Y de todos los mandamientos, ¿cuál es el más importante? El más importante es “todos”, pues los diez conducen al único, amarte a Ti y amar al prójimo (bien lo sabía ya el escriba que te preguntaba, aunque quiso oírlo de tus labios). No otra cosa es honrar al padre y a la madre, y el no matar ni dañar, y el no cometer ni desear lo impuro, y el no mentir y el no codiciar ni quedarse con lo ajeno, y mirar bien al otro, y desear al otro lo mismo que para mí, y amarlo como yo deseo ser amado.
Y amar a Dios sobre todas las cosas y respetar tu Nombre y hacer santo el día a ti consagrado es ponerte como centro y finalidad de la existencia.
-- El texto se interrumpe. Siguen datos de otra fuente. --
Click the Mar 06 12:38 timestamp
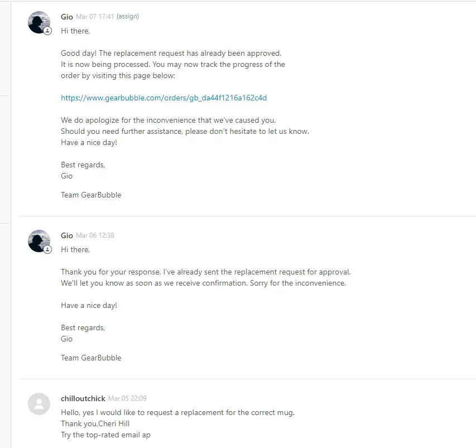(95, 235)
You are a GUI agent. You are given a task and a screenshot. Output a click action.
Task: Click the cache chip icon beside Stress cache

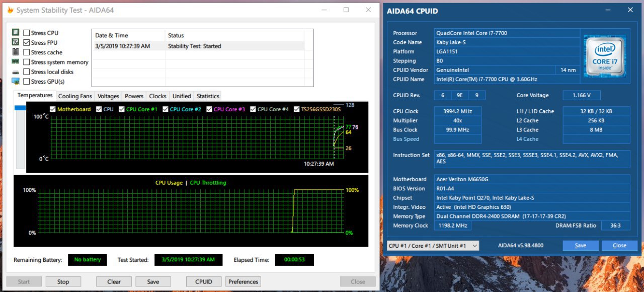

Y guardar todo esto en el corazón, es encarnarlo como tu madre encarnó la promesa que le fue hecha de parte tuya: eso es entrar en la Tierra Prometida, retornar al Paraíso. Parecía tan difícil reencontrar el camino perdido…, tanto como tragarse el orgullo cuando he vuelto a colocarme en el centro de la creación. Quién iba a decirnos que todo iba a quedar encerrado en algo tan sencillo como un “sí”, como un “hágase en mi según tu palabra” (Lc 1,38).
Y todo vuelve a comenzar, pasó lo viejo, todo es de nuevo, nuevo. He aquí la leche y la miel que se espera de la Tierra Prometida, experimentar el amor de Dios y el de los hermanos. Experimentarlo primero para luego reflejarlo, pues el amor tiene una fuente que no soy yo, “el amor consiste en que Él nos amó primero” (1Jn 4,19). De ahí el asombro —¡qué dulce me es tu promesa, más que la miel en la boca!—, pues no hube de desgarrarme para el encuentro contigo, me vino gratis de lo alto. Todo lo más, entrar en mi mismo y reconocer que en casa de mi Padre se puede vivir, porque la vida sin Ti no es vida.
Y al atardecer, cuando el día declina, puedo elevar mi plegaria sabiendo que es escuchada y deleitarme al compartir tu promesa con los hermanos que me regalas “¿Quiénes son mi madre y mis hermanos sino aquellos que guardan mi Palabra y la ponen en práctica?” (Mc 3,31-35). Realmente queda pequeña la carne y la sangre, cuando es tu Palabra la que nos traba y tu Espíritu el que recorre nuestras venas.
No, no es pretencioso el salmista. Sencillamente es dichoso, como lo es todo aquel que acepta ser habitado por la Palabra. Concédeme Señor nacer de lo alto todos los días y poder morir repitiendo con el salmista ¡Cuánto amo tu voluntad!